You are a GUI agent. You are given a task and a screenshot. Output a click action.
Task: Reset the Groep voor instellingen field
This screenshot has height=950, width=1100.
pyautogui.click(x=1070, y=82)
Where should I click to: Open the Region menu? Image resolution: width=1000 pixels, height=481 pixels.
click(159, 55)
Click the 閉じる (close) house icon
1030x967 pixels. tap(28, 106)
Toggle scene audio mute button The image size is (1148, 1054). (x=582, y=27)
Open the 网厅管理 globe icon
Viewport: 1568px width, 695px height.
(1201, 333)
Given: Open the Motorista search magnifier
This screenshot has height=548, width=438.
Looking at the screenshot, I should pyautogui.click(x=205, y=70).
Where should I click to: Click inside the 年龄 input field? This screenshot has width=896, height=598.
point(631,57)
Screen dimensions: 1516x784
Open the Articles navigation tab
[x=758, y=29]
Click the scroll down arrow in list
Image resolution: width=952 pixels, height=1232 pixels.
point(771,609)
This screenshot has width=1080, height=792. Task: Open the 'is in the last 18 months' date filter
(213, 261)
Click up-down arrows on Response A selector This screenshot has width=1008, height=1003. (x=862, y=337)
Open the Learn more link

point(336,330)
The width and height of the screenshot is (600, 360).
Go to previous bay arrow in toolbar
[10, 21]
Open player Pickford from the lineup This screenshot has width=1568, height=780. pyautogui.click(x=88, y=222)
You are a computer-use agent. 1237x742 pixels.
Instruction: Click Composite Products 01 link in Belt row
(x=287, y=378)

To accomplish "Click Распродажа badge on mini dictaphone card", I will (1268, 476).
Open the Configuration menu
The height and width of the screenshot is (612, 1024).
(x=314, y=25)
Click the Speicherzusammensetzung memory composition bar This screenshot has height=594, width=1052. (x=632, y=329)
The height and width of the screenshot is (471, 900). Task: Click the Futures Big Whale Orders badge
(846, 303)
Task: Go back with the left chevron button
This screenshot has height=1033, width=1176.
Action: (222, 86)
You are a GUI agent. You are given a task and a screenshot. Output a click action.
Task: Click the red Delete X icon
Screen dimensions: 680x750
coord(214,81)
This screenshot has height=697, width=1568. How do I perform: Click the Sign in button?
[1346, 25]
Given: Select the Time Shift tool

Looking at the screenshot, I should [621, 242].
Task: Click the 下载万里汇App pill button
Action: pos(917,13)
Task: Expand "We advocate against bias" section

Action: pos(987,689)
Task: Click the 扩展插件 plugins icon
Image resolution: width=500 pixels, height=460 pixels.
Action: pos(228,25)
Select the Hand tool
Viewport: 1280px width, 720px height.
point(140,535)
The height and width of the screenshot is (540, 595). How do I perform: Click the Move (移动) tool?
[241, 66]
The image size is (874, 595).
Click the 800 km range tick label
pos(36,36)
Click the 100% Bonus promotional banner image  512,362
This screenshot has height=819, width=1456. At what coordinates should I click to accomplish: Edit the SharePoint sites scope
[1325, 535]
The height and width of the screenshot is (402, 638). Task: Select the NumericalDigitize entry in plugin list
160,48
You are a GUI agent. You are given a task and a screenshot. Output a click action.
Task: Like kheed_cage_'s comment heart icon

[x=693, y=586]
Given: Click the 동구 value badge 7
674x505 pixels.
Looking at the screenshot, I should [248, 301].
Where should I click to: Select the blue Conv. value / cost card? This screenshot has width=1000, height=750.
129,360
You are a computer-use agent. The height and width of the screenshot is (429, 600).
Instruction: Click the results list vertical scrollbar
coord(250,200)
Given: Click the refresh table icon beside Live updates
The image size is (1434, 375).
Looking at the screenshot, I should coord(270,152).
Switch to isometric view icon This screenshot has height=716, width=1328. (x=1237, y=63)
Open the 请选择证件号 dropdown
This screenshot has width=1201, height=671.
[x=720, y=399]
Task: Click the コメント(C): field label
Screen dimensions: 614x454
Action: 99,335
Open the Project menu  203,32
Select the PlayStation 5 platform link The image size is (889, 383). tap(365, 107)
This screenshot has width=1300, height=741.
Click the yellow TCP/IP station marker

===

Task goal =>
Find the line that contains "The image size is (1434, 375)." in the data above. Reproduce it and every later line exactly, through the last one.

Completed exercise =>
The image size is (1434, 375).
Looking at the screenshot, I should coord(270,152).
Switch to isometric view icon This screenshot has height=716, width=1328. (x=1237, y=63)
Open the 请选择证件号 dropdown
This screenshot has width=1201, height=671.
[x=720, y=399]
Task: Click the コメント(C): field label
Screen dimensions: 614x454
Action: 99,335
Open the Project menu  203,32
Select the PlayStation 5 platform link The image size is (889, 383). tap(365, 107)
This screenshot has width=1300, height=741.
Click the yellow TCP/IP station marker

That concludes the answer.